Today, I was served the new Google homepage, the first that struck me out was how inconsistent it was. I started to look at all the inconsistencies and found many of them:
- 3 different arrows for the more links.
- mixed use of upper/lower case for the "M" in the more links.
- the position of "advanced search" between the home page and the results page.
- the position of the search button (kind of within the input field on the results page but below with space on the home page).
- you see "Everything" with an icon in front of it (why the icon?) and then you have a link with more, what is more than everything?
- etc.
It can be a game to find so many design errors, things totally wrong when looking at the whole page.
I asked myself, why?
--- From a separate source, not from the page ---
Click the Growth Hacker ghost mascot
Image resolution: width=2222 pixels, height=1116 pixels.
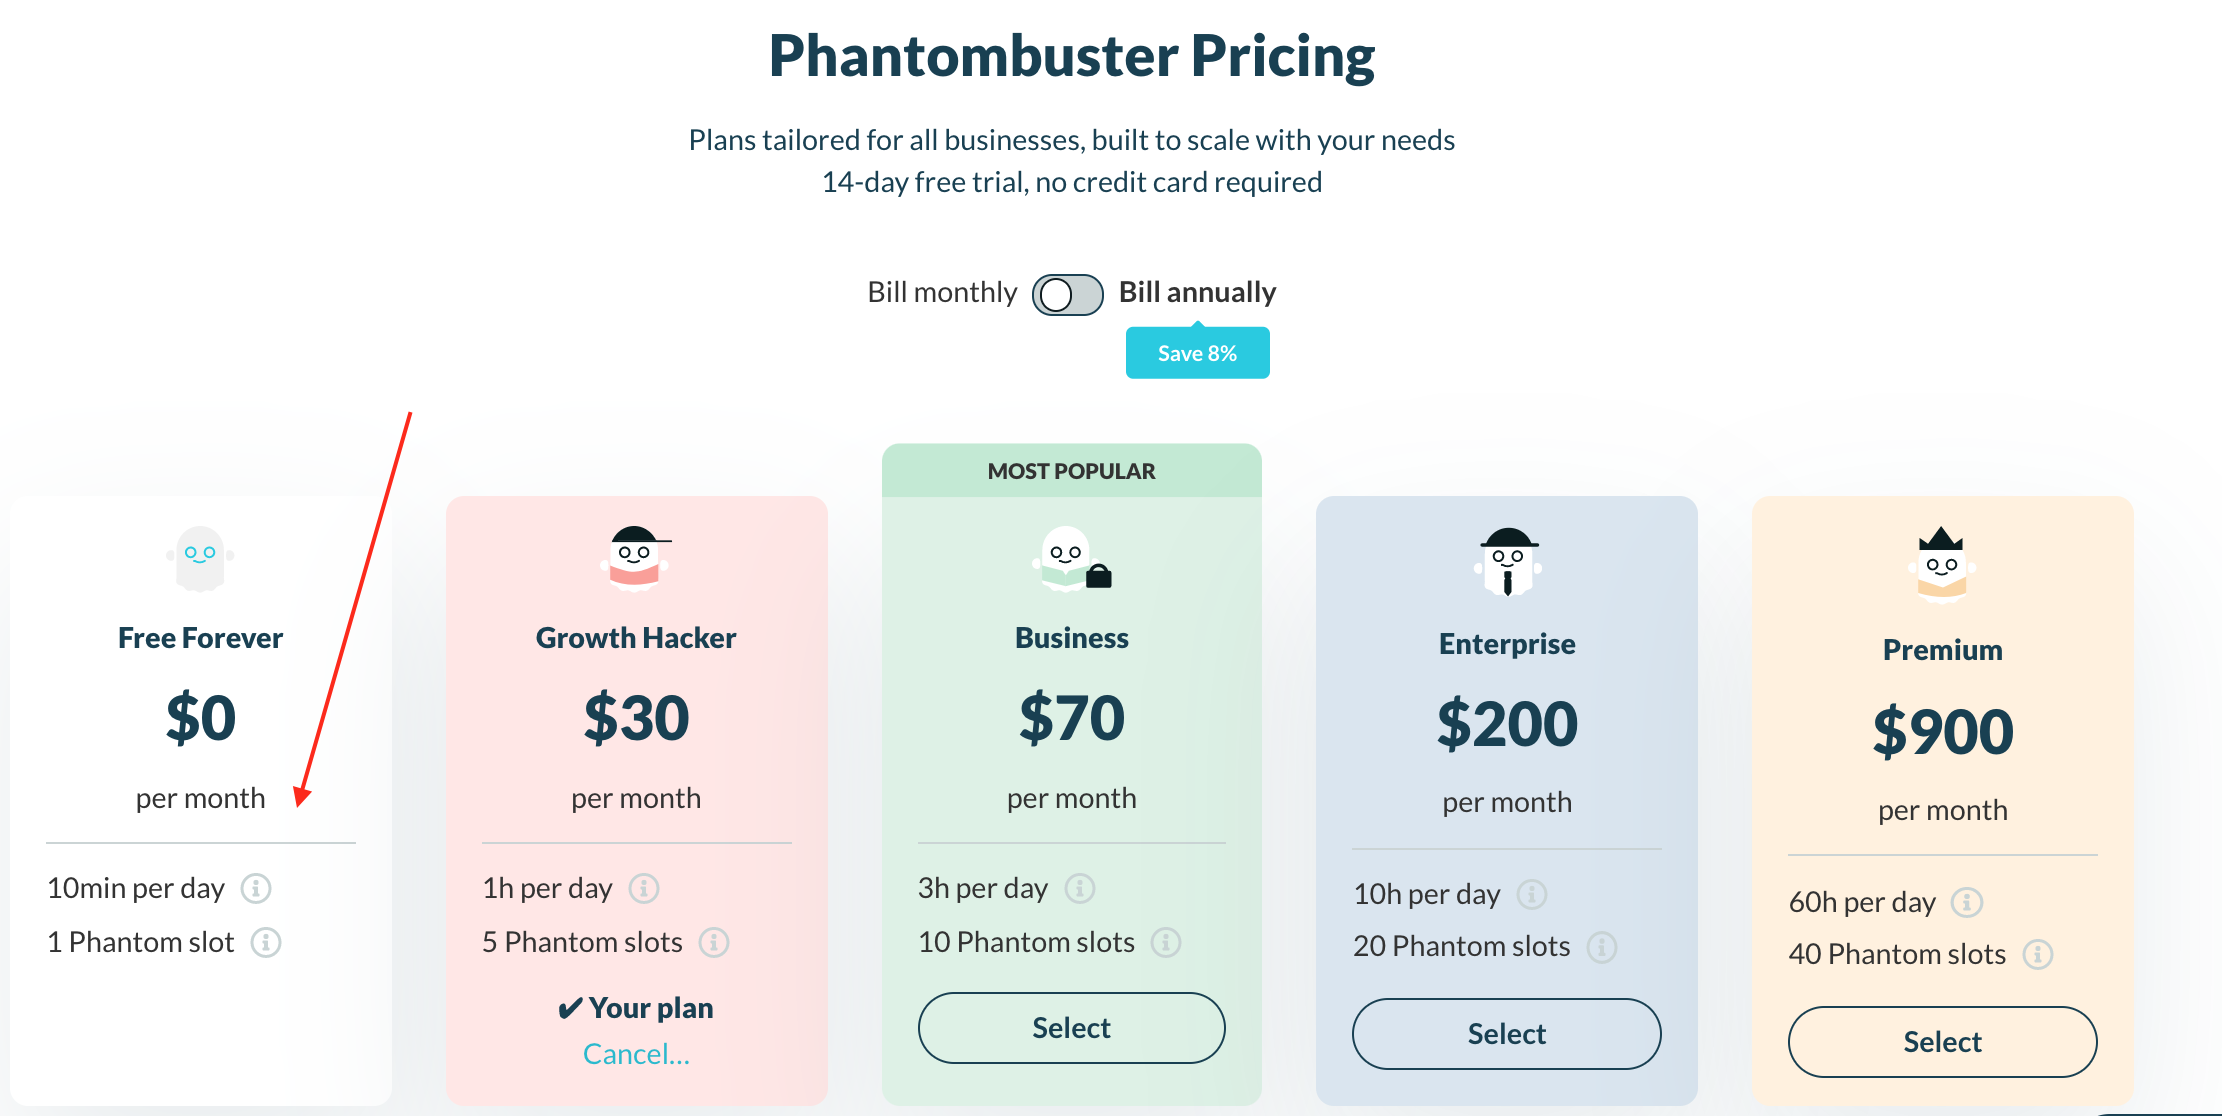coord(636,559)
Then I found, it is simply A/B testing gone crazy. They have tested gazillions of independent small changes in their multivariate tests, found the optimal combination, but, forgot the big picture.
So maybe the new home page and results page are the optimal ones, but they are inconsistently optimal. For the first time in many years, the Google pages now "feel wrong".
This is annoying me a lot, for 2 things:
- I hate it when I search.
- It will spread like wild fire because if Google has done it, it must be good, so bad designers will just copy the design without thinking twice (so I will need to support that in many other websites).
And you, what do you think about it?
How are you designing your A/B tests not to fall in this trap?
Now they've gone overboard on the 'b(l)ing' factor, presumably to compete with other search engines that look 'spiffy'.
I'd rather have 10 text links (or even 30) per page without adornment than all the stuffy they've been adding lately.
Duckduckgo could easily capitalize on that, give us the very early google interface with better results.
That would make me switch, their scroll-down-to-get-more trick already is very elegant.